BEGIN Data for processing
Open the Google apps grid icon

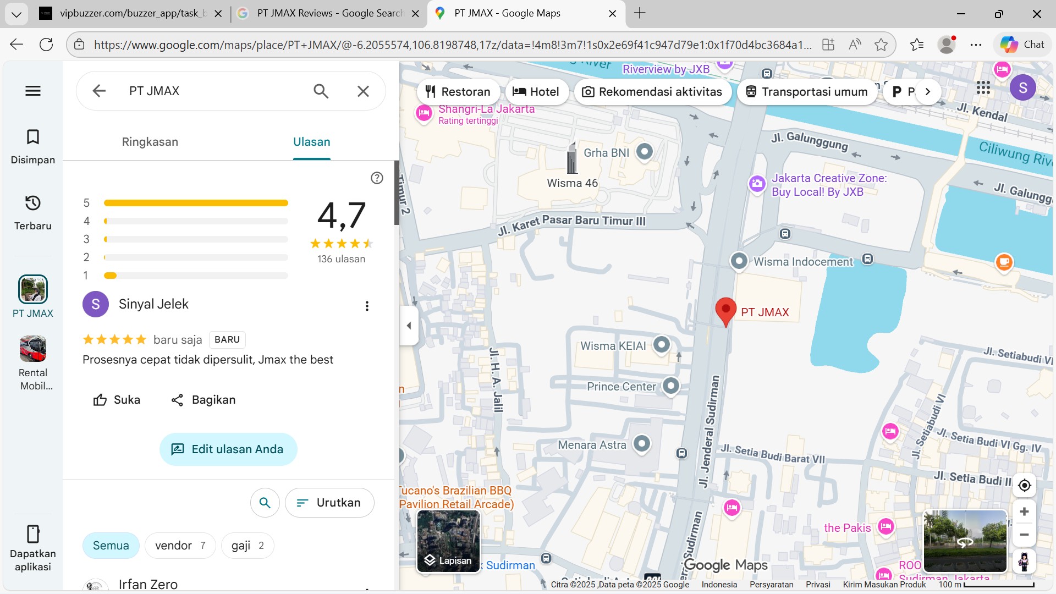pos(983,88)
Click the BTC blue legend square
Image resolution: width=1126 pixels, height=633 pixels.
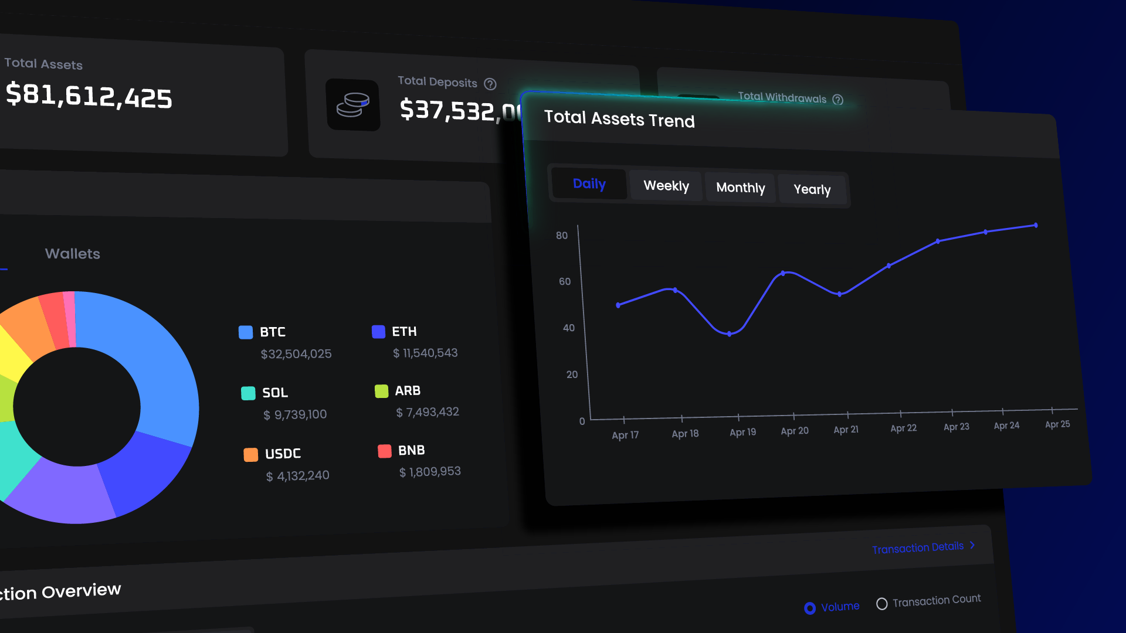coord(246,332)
END Data for processing
Task directions: For each entry, copy the text exactly and leave out any image it carries.

Reply:
Open the Google apps grid icon

pos(983,88)
Click the BTC blue legend square
Image resolution: width=1126 pixels, height=633 pixels.
coord(246,332)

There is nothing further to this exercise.